The West Wing Weekly was an American podcast hosted by Hrishikesh Hirway and Joshua Malina, in which the hosts discussed one episode of the popular television program The West Wing, which originally aired on NBC from 1999 to 2006. The podcast featured various cast and crew members including series creator Aaron Sorkin, director Tommy Schlamme, Rob Lowe, Bradley Whitford, Richard Schiff, Janel Moloney, Marlee Matlin, and Dulé Hill, as well as former government officials, academics, and pundits. The podcast finished its run with their discussion of the series' final episode on 29 January 2020.

====This Is Love====

This Is Love was launched in 2018 by Phoebe Judge, Lauren Spohrer, and Nadia Wilson—the team behind Criminal, another Radiotopia show. The show ran for a short six-episode season in early 2018, with a second season airing at the end of the same year. As of 2022, it had five seasons. The show tells stories on the subject of love. This is Love left the Radiotopia network in 2021 along with Criminal and Phoebe Reads a Mystery.'

====Trump Con Law====
Roman Mars and UC Davis School of Law Professor Elizabeth Joh developed the podcast What Trump Can Teach Us About Constitutional Law (often abbreviated as Trump Con Law in conversation and distribution), which was first launched in June 2017 and used the circumstances surrounding then-president Donald Trump to discuss constitutional law in a format accessible to laypersons. The show is now distributed independently of Radiotopia under the title What Roman Mars Can Learn About Con Law.
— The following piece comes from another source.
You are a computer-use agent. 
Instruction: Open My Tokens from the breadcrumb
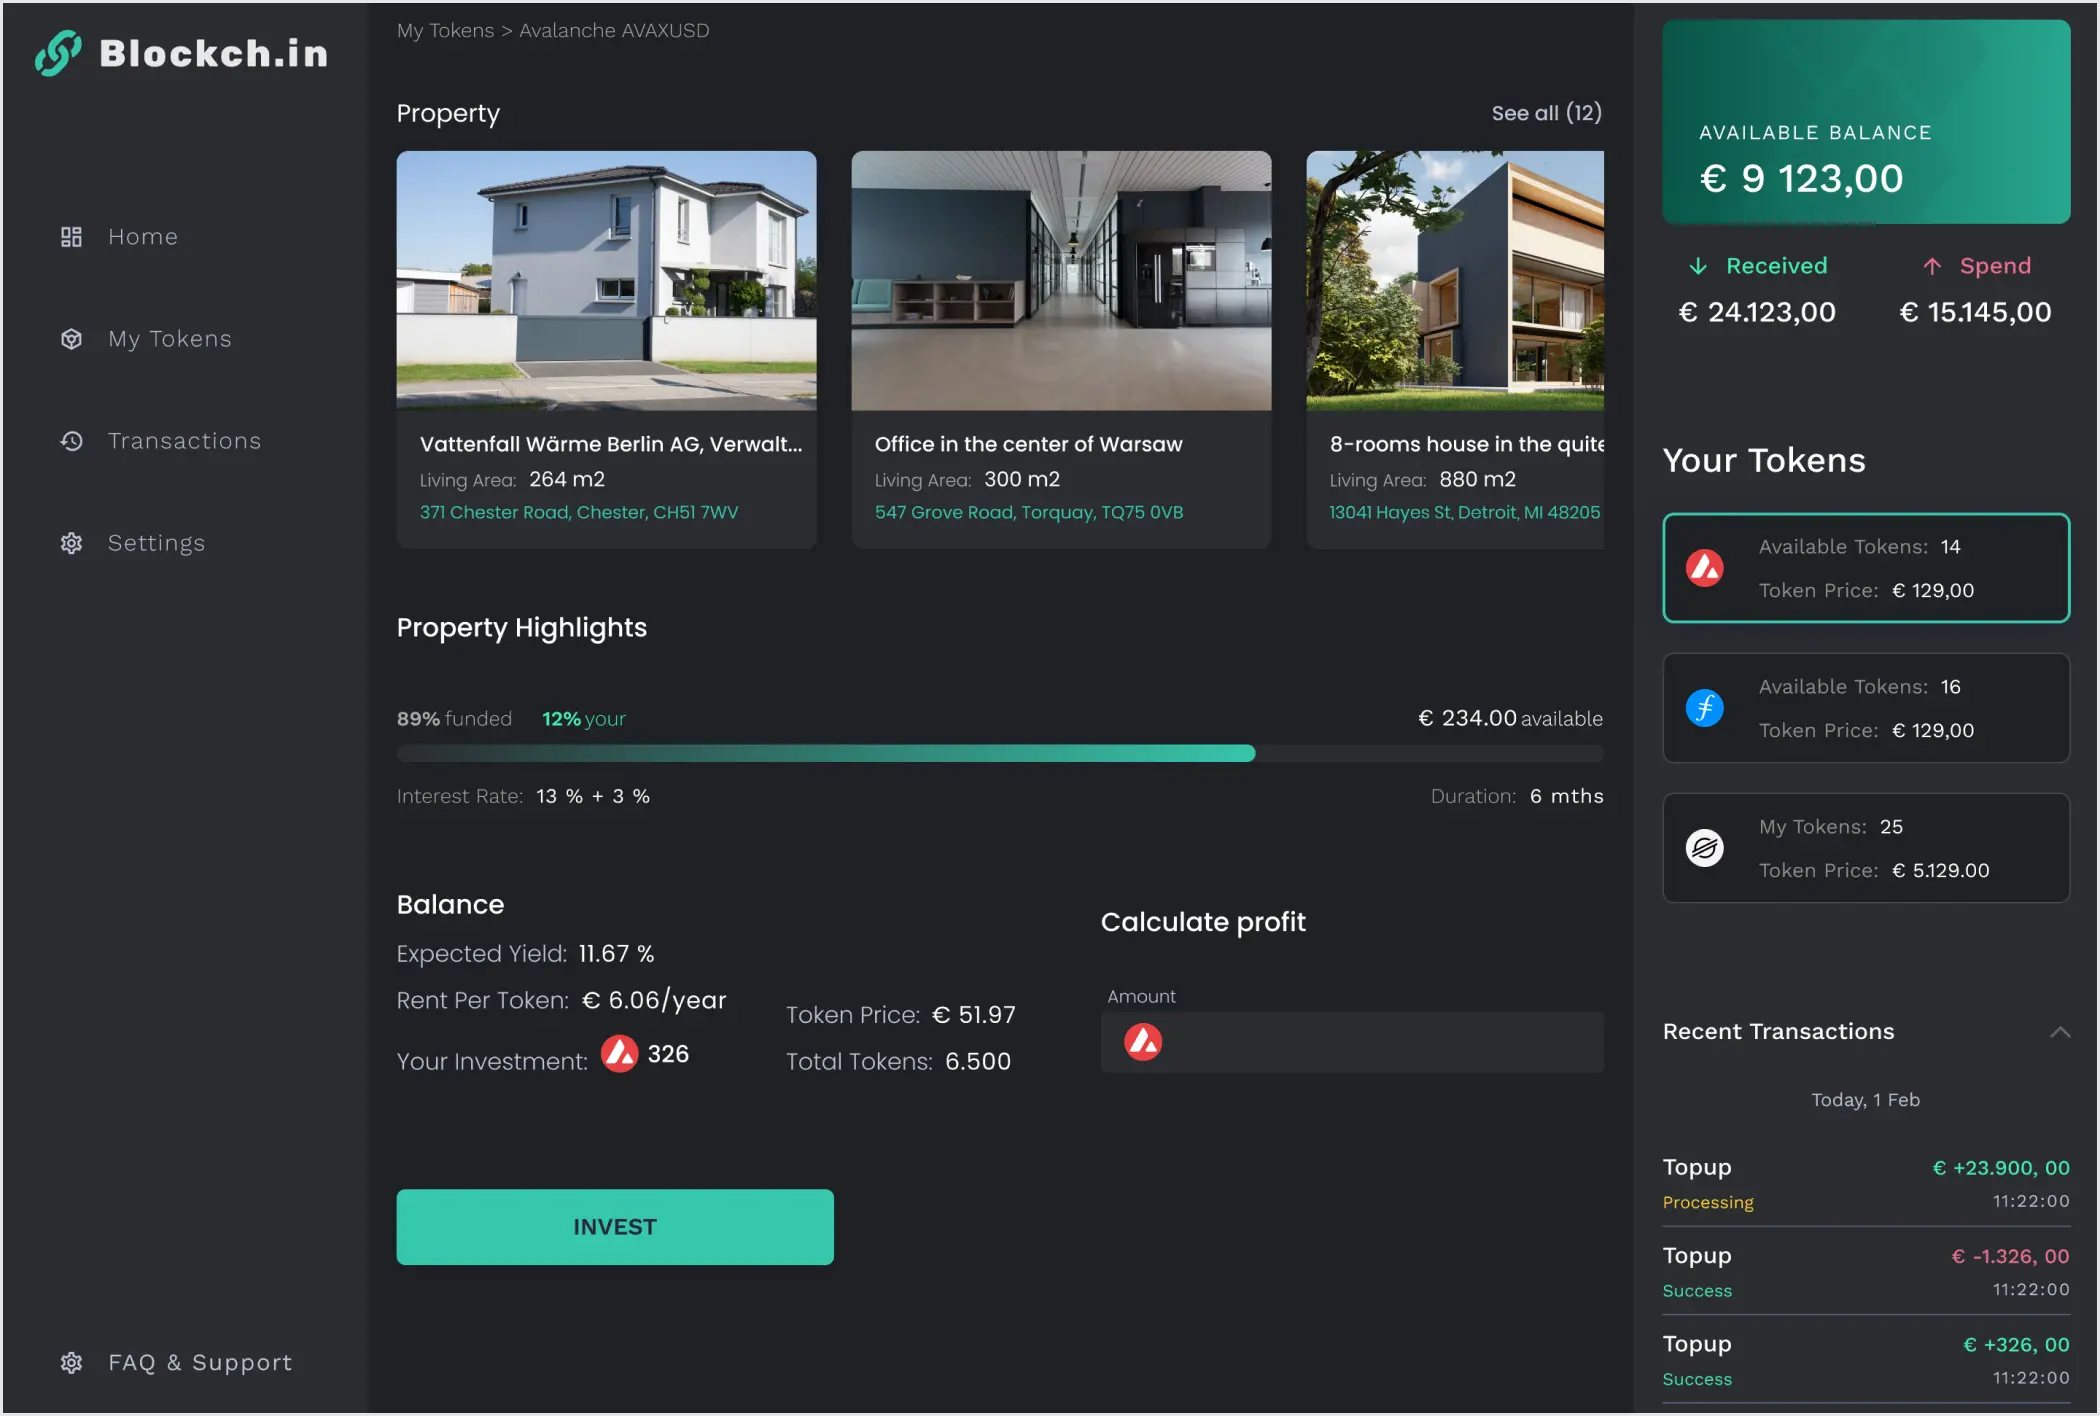446,30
==== Judas and the Black Messiah Podcast ====
Judas and the Black Messiah Podcast is hosted by Fred Hampton Jr. and Elvis Mitchell and accompanies the film of the same name. The show was produced by Proximity Media and 99% Invisible and in partnership with Warner Bros. The last episode aired March 12, 2021.

====The Truth====

The Truth was a biweekly fiction podcast that sought to re-imagine what audio drama is and can be. Stories were developed as a collective where frequently the dialogue was completely improvised. Additionally, recordings were made on location and then taken into the studio to be edited. Work by The Truth has been heard on many nationally syndicated public radio programs, including This American Life, Studio 360, Snap Judgment, and The Story (see Links below).

==Accolades and awards==

In 2015 Fast Company ranked Radiotopia among the top 10 most innovative Kickstarter companies, and in 2017 as a top 10 innovator in media. Of the 50 best podcasts as ranked by The Atlantic in 2016, eight were part of Radiotopia, and a similar list from The Guardian included five Radiotopia shows. In January 2019, VertitechIT listed ZigZag as one of the Top IT Podcasts of 2019. The network won "Podcast Network of the Year" at the 2019 Adweek Podcast Awards.